**What is being asked:**
Beneath this instruction is a listing. Transcribe from it only the stretch from the line with "Given: Click the back" through the line with "You are a computer-use agent. Image resolution: width=705", both end lines included, exactly as written.

**Record set:**
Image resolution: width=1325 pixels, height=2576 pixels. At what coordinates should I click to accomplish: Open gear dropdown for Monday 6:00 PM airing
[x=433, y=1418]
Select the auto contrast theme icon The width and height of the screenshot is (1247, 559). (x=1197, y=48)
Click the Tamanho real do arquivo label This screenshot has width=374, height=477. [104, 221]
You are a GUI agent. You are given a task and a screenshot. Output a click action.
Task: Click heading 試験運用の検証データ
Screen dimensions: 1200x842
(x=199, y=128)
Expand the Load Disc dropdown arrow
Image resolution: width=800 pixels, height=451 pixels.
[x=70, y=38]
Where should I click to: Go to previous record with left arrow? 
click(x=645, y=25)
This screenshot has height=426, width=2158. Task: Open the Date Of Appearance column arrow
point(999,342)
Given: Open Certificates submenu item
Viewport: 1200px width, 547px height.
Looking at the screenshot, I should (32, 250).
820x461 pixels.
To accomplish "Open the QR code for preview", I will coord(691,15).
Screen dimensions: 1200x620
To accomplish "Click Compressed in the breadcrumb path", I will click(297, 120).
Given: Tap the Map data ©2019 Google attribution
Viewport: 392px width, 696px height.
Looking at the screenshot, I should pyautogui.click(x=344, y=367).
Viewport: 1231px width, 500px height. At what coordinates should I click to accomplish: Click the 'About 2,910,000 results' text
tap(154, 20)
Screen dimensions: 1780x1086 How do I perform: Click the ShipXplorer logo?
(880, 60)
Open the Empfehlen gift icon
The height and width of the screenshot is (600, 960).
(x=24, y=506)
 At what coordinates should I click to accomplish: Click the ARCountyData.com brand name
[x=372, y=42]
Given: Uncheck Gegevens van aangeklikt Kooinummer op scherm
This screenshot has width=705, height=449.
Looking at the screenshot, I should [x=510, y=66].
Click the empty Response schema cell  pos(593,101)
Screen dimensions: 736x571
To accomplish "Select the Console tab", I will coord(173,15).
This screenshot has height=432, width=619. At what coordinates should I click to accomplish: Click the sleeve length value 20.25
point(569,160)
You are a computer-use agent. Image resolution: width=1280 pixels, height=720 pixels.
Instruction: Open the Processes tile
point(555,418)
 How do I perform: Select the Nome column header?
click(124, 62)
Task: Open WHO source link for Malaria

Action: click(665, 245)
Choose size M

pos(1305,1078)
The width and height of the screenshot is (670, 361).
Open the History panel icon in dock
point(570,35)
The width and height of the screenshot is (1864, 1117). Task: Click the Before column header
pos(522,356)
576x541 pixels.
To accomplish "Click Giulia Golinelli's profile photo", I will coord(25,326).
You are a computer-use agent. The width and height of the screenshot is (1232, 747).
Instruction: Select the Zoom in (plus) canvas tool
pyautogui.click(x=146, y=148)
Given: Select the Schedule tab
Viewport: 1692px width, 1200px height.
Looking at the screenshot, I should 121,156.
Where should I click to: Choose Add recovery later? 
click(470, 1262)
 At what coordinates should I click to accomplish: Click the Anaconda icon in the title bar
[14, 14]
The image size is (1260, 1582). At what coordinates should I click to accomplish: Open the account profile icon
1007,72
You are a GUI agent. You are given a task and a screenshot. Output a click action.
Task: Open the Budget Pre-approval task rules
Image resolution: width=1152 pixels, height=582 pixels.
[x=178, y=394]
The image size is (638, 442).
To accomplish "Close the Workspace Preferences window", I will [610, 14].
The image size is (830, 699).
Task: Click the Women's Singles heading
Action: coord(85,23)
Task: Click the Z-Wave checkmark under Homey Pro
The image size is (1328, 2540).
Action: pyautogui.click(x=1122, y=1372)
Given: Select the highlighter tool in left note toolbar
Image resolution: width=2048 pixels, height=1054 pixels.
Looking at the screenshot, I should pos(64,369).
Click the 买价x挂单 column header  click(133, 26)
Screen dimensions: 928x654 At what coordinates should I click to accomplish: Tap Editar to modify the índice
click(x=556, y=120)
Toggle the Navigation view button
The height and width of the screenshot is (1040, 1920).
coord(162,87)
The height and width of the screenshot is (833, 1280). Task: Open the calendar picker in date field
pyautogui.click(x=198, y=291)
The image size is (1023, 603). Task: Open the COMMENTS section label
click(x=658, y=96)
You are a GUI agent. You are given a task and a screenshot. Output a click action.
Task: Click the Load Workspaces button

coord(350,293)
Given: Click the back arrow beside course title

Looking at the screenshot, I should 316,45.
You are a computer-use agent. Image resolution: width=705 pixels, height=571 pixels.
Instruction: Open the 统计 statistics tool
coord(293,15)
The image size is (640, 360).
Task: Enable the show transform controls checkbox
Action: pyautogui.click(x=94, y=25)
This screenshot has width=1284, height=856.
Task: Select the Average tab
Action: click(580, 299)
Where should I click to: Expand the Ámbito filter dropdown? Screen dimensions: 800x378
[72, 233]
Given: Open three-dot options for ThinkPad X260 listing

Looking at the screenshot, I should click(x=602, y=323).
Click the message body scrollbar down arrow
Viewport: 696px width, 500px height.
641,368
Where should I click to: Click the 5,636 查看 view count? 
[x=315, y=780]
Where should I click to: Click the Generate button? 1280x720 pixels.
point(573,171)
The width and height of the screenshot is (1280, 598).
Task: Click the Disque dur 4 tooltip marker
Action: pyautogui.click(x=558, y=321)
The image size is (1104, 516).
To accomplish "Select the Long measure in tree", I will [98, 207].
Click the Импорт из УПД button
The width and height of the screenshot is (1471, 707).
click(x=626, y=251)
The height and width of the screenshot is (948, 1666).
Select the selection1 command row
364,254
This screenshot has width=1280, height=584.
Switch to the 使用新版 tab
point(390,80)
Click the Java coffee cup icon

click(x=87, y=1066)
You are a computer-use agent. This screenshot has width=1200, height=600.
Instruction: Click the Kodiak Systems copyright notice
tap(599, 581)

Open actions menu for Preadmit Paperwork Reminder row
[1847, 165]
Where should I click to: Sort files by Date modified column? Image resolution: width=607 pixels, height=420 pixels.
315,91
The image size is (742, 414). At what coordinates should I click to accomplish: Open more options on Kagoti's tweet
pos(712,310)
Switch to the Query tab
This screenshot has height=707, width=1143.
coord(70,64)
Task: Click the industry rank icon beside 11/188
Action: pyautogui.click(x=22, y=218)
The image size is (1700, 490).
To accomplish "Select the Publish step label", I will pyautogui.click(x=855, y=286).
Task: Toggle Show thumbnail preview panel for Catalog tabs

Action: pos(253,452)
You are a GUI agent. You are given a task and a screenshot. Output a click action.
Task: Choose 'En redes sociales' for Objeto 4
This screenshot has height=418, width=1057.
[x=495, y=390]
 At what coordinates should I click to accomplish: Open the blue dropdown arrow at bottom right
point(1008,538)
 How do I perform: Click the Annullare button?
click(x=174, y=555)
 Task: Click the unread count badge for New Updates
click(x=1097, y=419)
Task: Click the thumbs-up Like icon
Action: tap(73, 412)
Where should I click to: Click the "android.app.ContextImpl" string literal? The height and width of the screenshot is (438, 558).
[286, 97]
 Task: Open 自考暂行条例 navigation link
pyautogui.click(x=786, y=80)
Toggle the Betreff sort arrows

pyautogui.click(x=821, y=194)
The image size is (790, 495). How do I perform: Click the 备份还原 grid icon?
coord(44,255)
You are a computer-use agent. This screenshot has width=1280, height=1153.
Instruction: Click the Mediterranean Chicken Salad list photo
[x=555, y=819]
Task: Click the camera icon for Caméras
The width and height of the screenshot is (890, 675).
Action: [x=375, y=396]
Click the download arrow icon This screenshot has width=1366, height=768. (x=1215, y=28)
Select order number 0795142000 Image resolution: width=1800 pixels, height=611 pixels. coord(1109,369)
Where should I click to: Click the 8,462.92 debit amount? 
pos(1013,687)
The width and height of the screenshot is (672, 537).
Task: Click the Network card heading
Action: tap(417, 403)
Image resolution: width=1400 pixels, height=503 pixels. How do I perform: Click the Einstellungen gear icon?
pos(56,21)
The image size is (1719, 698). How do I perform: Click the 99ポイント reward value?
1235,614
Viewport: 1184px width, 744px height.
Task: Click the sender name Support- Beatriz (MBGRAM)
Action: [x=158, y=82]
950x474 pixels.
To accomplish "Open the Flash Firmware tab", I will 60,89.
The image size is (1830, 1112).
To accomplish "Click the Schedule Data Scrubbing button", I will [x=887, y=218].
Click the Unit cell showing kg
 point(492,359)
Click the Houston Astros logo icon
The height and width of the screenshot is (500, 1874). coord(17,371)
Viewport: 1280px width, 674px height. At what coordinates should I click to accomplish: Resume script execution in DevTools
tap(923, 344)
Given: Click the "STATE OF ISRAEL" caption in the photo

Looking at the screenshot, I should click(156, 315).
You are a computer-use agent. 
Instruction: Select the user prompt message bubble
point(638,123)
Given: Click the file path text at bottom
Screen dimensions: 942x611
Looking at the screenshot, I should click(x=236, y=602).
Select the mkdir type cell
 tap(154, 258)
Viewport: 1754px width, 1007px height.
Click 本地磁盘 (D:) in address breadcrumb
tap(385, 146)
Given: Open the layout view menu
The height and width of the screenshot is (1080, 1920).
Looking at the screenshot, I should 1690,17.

**Answer box:**
Given: Click the back arrow beside course title

Looking at the screenshot, I should 316,45.
You are a computer-use agent. Image resolution: width=705 pixels, height=571 pixels.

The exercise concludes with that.